Most people cannot imagine that gender and sexuality are fluid. Yet they have no problem threatening violence to get what they think is right and proper. Especially those in organized religions. If you don’t believe, then you are going to the abyss, or hell. Whatever name they wish to give to a place that only those that don’t absolutely obey their rules, commandments or holy books will be sent to. But, if that doesn’t keep you in line, then threats of death are their final solution. This I’m sad to say crosses all boundaries, both religion, and family. No one is safe from extremist views and values. If you do not conform, you shall be punished even unto death.
Coming out is supposed to be a good thing. Don’t they say that the truth shall set you free?
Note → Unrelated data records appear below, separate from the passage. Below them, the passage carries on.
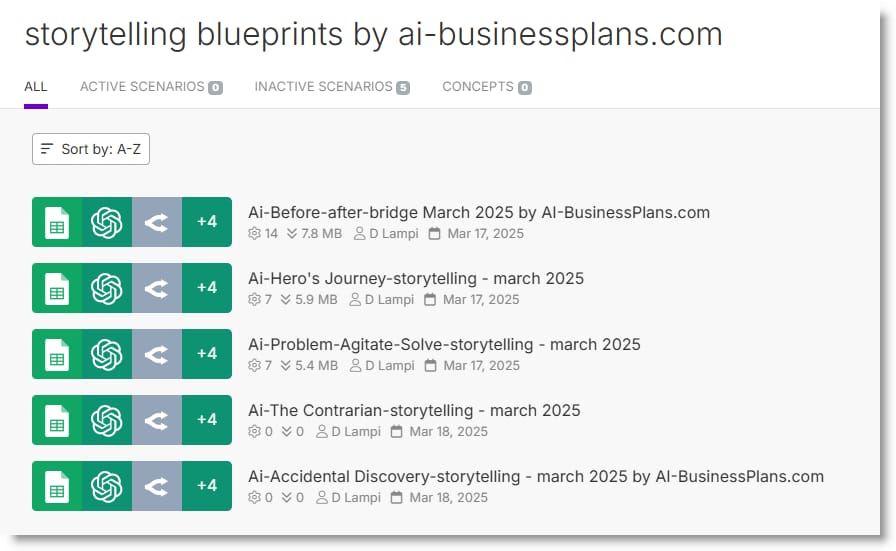Click OpenAI icon in Ai-Hero's Journey row

click(107, 288)
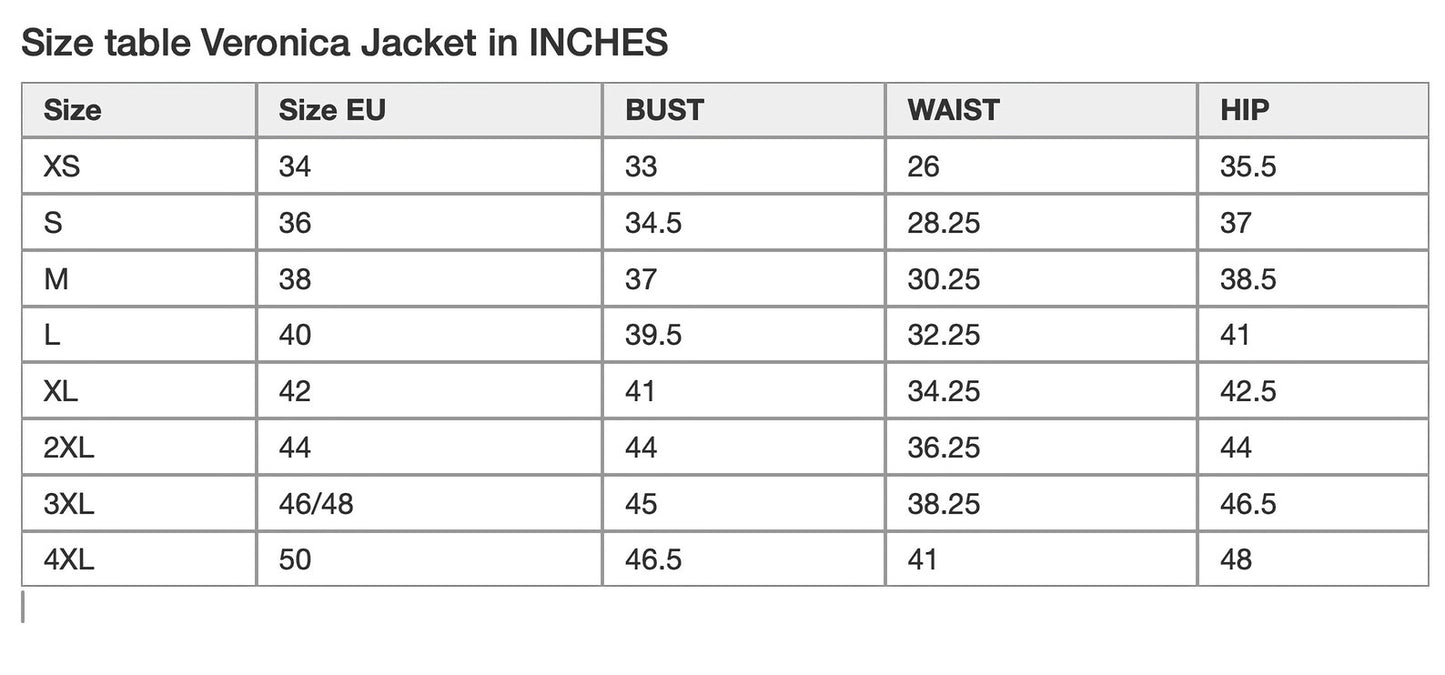
Task: Select the WAIST column header
Action: [953, 110]
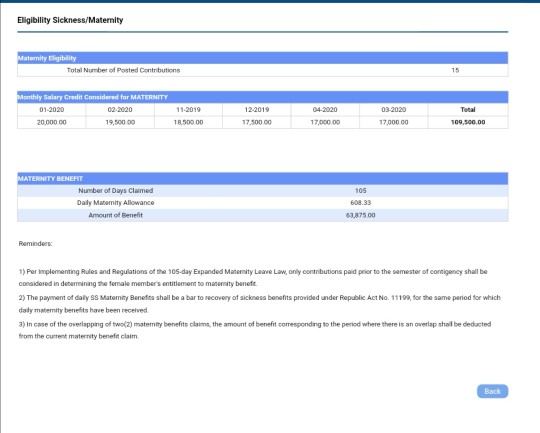This screenshot has height=433, width=540.
Task: Select the Eligibility Sickness/Maternity page title
Action: click(x=70, y=20)
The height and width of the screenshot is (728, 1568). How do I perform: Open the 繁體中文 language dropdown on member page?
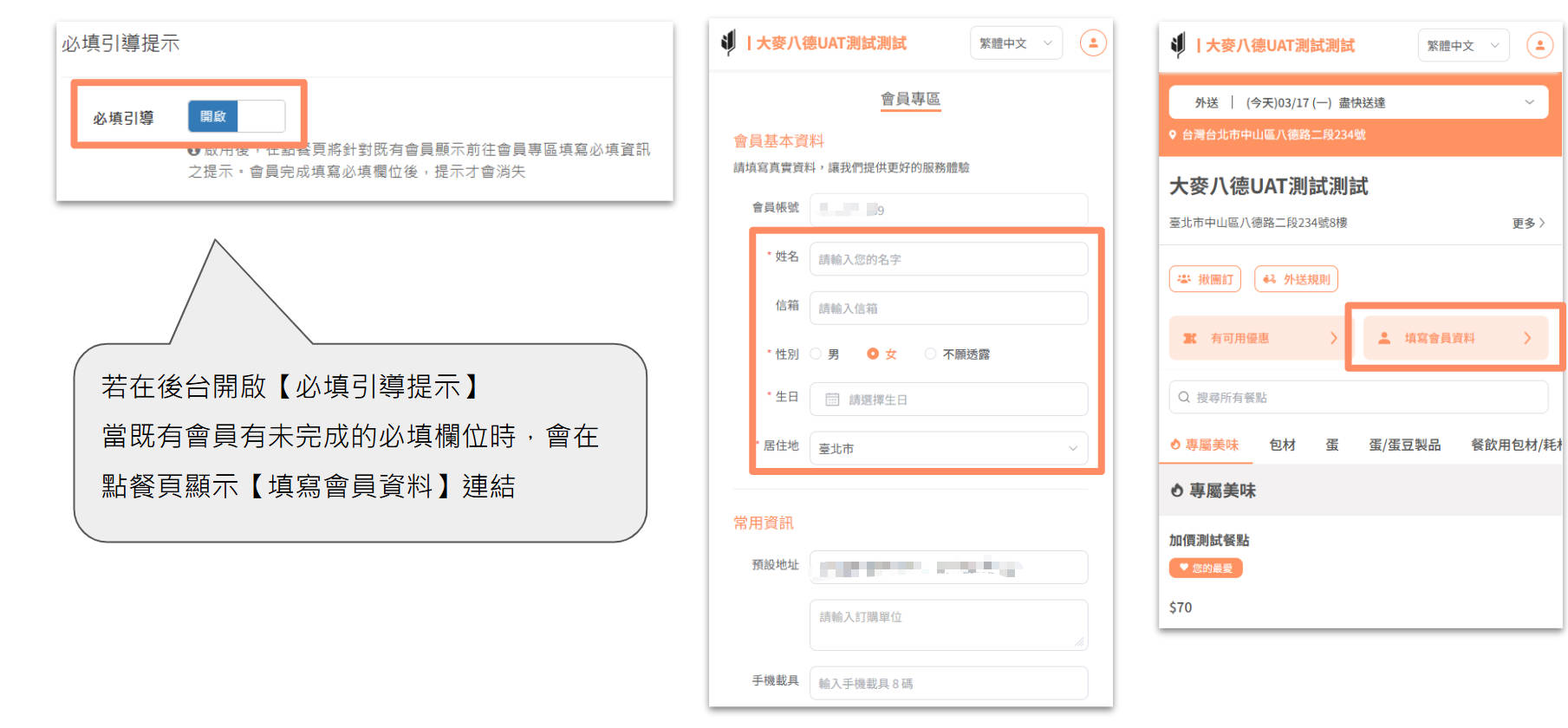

I was about to do just that, first to my immediate family and then others that I believed I could trust. Sad to say as is in many of the cases in LGBTQA life stories, truth and freedom never seem to go hand in hand. In fact the truth may set you free, of your job, family, and life itself. As I was about to find out, the righteous find that their truth is the only truth, and woe be it to those that deny it.
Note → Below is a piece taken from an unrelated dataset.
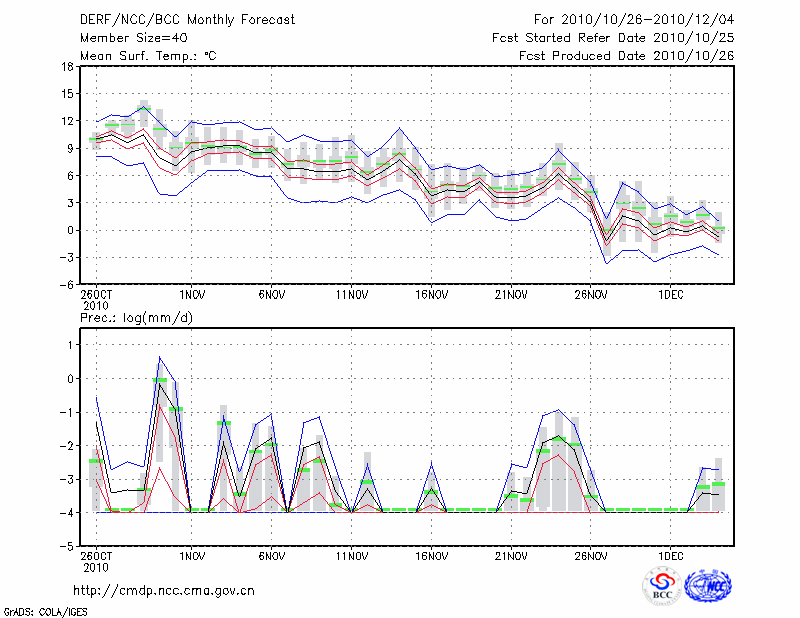This screenshot has width=800, height=618.
Task: Select 26NOV tick on precipitation chart axis
Action: [x=591, y=556]
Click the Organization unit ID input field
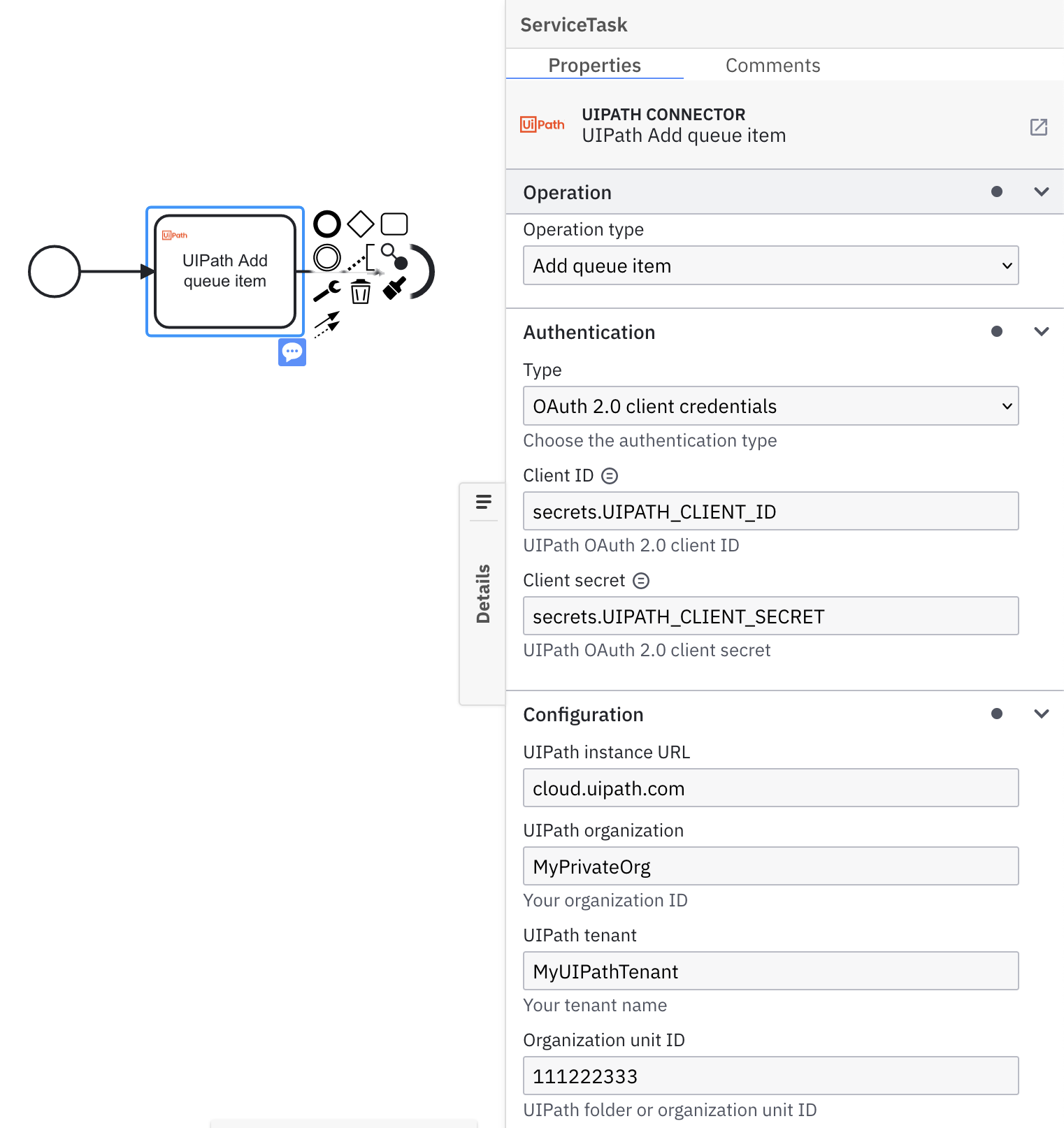Image resolution: width=1064 pixels, height=1128 pixels. 770,1076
I had come home to tell my wife the good news, or at least I thought it was good. The reason why I had such a hard time with sex, that there wasn’t anything wrong with her. That it has been me all this time. That I was gay. That we could still work together to take care of the family and grandkids. That I still loved her. This was all things that I hoped to say, but when I came home I realized that I couldn’t say anything. I was afraid, I was worried how she would take it. So, I kept my discovery to myself for the time being. The next day I went to talk to one of my step daughters, hoping that I might be able to talk to her gay friend, and enlist his support or at least any ideas on how to go about telling people about this new revelation of mine. It was during our talk that she asked why I wanted to meet her friend and I blurted out that I was gay.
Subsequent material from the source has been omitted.